Book XI is an interlude between the battle described in the preceding book, which brings the Trojans close to victory, and Aeneas’s defeat of Turnus in direct combat, which concludes the war and the epic poem. Structurally, the present book falls roughly into three parts: the first section describes the truce and the return of Pallas’s body to Evander in Pallanteum; the second section deals with the Latins’s council of war, held to determine what course of action to take against their enemy; and the final part is devoted to the brave but hopeless battle waged against the Trojans and their Etruscan allies by the forces of the warrior maiden Camilla, who is believed to be entirely Virgil’s creation, although she and her female compatriots recall the Amazons, mythical women warriors. Book XI is stylistically unified by the sun’s rising in the first line and its setting in the last few lines as the armies prepare to battle.
Aeneas’s model behavior as a brave warrior tempered with compassion continues to be a major theme. The Trojan prince prepares the proper funeral rites for the dead and discharges his ritual vows / As victor to the gods. He is in marked contrast to Turnus, whom we never observe making ritualistic offerings for his fallen comrades.

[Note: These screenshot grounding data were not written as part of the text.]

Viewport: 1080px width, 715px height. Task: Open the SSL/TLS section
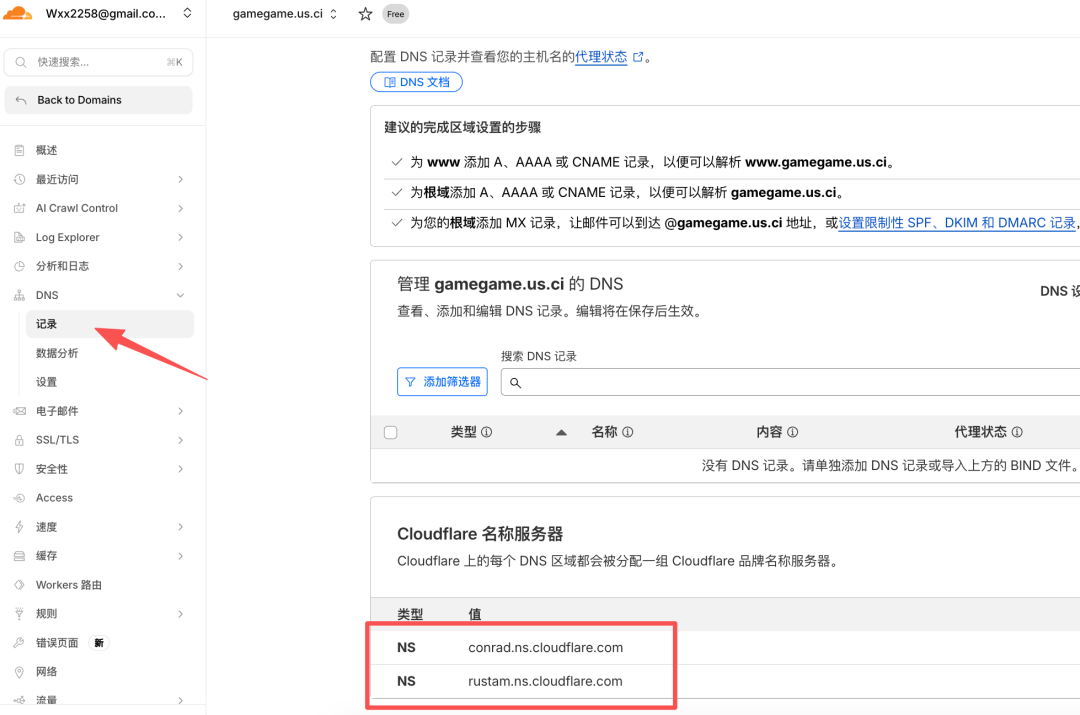(x=55, y=439)
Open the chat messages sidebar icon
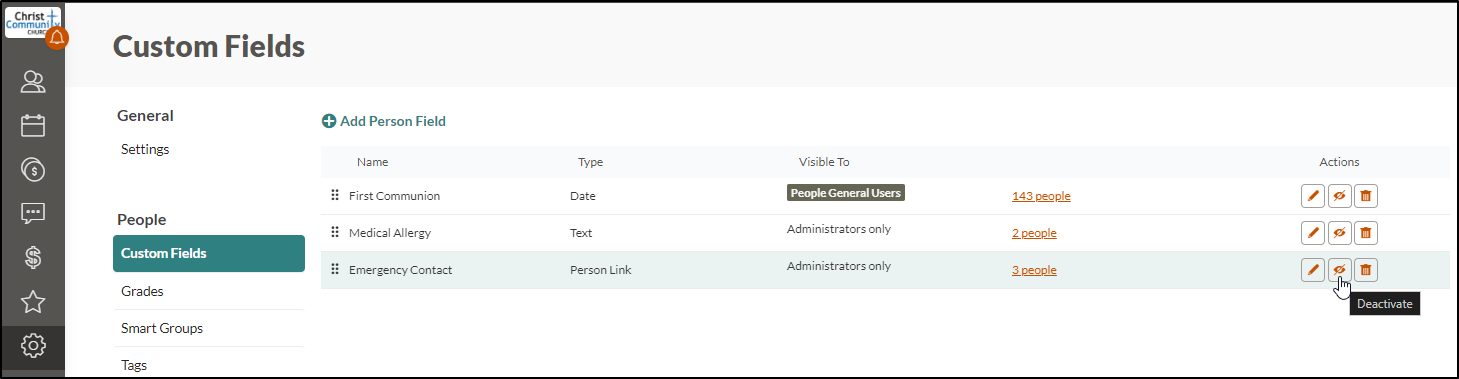The image size is (1459, 379). pyautogui.click(x=33, y=213)
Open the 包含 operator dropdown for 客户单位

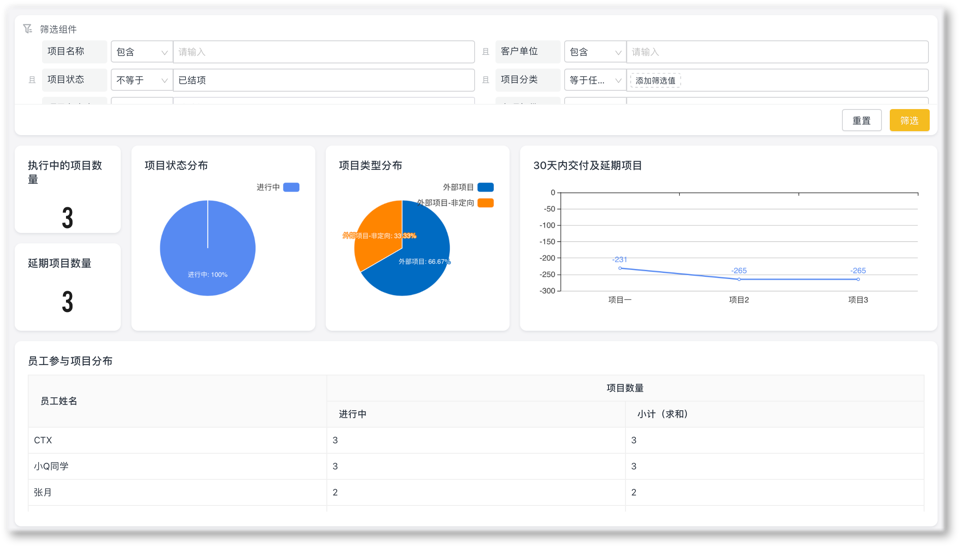point(594,52)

As Aeneas readies Pallas’s body for transport back to Evander, his weeping over the death of this newfound and now-lost friend and ally reminds us of this god-like hero’s human frailty. However, good Trojan commander that he is, Aeneas’s emotions do not overwhelm his sense of duty. Virgil’s staccato lines mimic Aeneas’s fierce determination to end the war: That was all. / Then he turned backward toward the parapets / And made his way to camp. Aeneas’s resiliency is again demonstrated later in the book when the Latins, arguing amongst themselves, debate their will to continue the war. Their disordered behavior is juxtaposed to Aeneas’s ordered behavior, which Virgil characterizes in the succinct line, Meanwhile Aeneas left camp / And took the field. Desiring peace for himself and his people, Aeneas will fight only if he has to, but his actions assure us that he is ready to do battle if that is what his future holds.
The glory of dying honorably in battle, which Virgil and his fellow Romans esteemed, receives much attention in Book XI. For example, when Evander meets the procession that carries his dead son, he is stricken with grief over his loss, but his emotions are tempered by his remembering the great deeds that Pallas accomplished in fighting side by side with Aeneas. By winning the beauty of courageous death, combatants assure their place in history because their exploits will not be forgotten. This immortality is best expressed by Opis, who, sent by the goddess Diana to watch over Camilla, promises the warrior maiden that her death is not in vain: Yet your queen has left you / Not without honor at the hour of death, / Nor will your end be unrenowned / Among earth’s people, nor will it be known / As unavenged. As the Aeneid’s own cataloguing of ancestral lines attests, dying with honor is valued not only because it reflects the combatant’s virtuous character, but because a family’s reputation is often at stake.